### Request
Convert the stretch from the line containing "The height and width of the screenshot is (722, 1366)." through the end of the records into a JSON list of strings, one string per line, leaving out blank lines.
- - - - -
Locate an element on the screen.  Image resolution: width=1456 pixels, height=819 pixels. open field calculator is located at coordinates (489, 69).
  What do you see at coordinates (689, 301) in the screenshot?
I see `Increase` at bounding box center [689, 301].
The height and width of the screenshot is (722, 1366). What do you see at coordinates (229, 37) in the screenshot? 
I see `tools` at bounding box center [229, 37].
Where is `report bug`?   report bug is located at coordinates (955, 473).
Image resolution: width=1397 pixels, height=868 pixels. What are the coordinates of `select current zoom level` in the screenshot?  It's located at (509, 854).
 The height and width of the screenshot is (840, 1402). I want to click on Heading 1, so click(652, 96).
- - - - -
### Output for this exercise
[
  "The height and width of the screenshot is (722, 1366). What do you see at coordinates (229, 37) in the screenshot? ",
  "I see `tools` at bounding box center [229, 37].",
  "Where is `report bug`?   report bug is located at coordinates (955, 473).",
  "Image resolution: width=1397 pixels, height=868 pixels. What are the coordinates of `select current zoom level` in the screenshot?  It's located at (509, 854).",
  " The height and width of the screenshot is (840, 1402). I want to click on Heading 1, so click(652, 96)."
]